« Égoïstes, imbéciles, illuminés, poujadistes, vulgaires » : les Gilets Jaunes vus depuis une certaine haute fonction publique
Après plusieurs semaines d’une mobilisation qui a plongé notre pays dans une crise dont l’ampleur n’a d’égale que l’incertitude qui prévaut s’agissant de ses débouchés possibles, il n’est pas sans intérêt d’observer l’énergie employée par certains observateurs pour discréditer le mouvement des Gilets Jaunes. La virulence de certains discours tenus dans le monde feutré de la haute fonction publique est particulièrement notable, parce qu’elle vient de certains de ceux qui revendiquent habituellement, à l’appui de leur bonne conscience, leur souci de l’intérêt général et du service des citoyens.

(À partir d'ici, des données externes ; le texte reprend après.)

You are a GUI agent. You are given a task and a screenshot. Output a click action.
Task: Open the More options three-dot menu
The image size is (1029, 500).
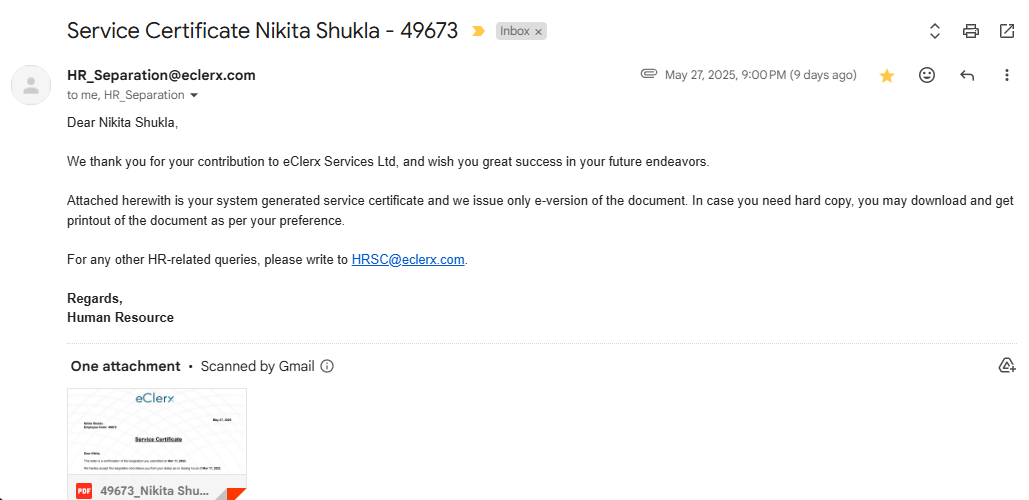(1007, 75)
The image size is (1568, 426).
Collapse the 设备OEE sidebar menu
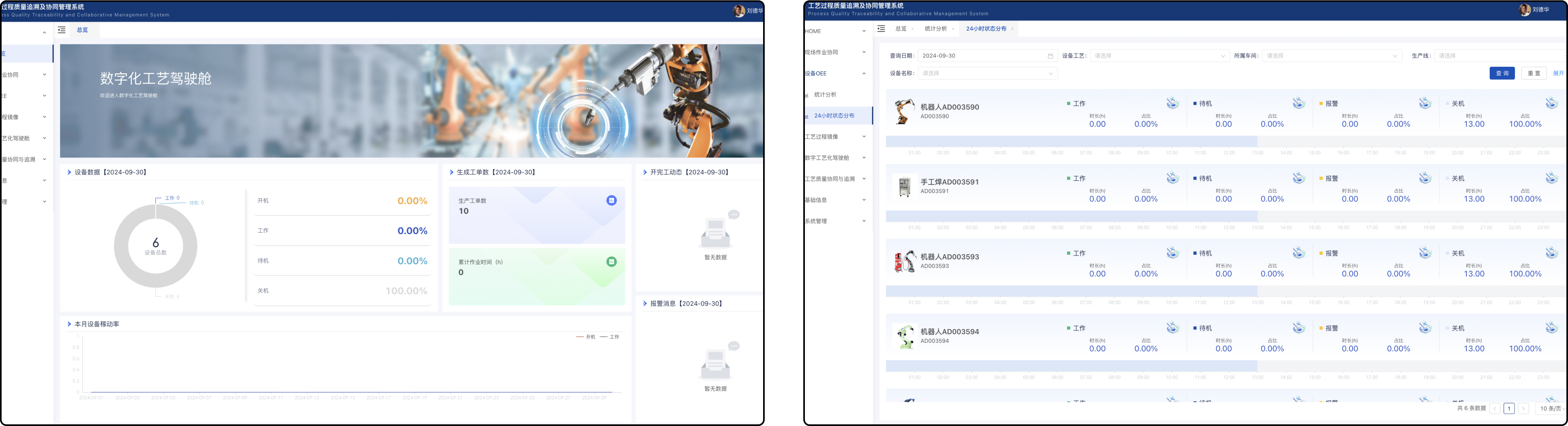pyautogui.click(x=837, y=74)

Parmi eux, nombreux sont ceux qui s’empressent de partager sur les réseaux sociaux et auprès de leurs collègues leur analyse d’une aveuglante clarté. Égoïstes, imbéciles, marginaux, brutaux, voyous, violents, fascistes, anarchistes, réactionnaires, illuminés, passéistes, poujadistes, amateurs, naïfs, primaires, vulgaires, et voici les Gilets Jaunes rhabillés pour l’hiver qui vient. De la diversité de leurs parcours, de leurs situations, de leurs motivations et de leurs revendications, ces analystes improvisés n’ont cure : armés d’une vue aussi courte que leur carrière est longue, ils entendent démontrer que cette masse sauvage ne serait composée que de barbares ignorants des réalités économiques, dont il vaudrait mieux pour le bien de tout le monde et en particulier du leur qu’ils laissent les sachants raisonnables gouverner sereinement.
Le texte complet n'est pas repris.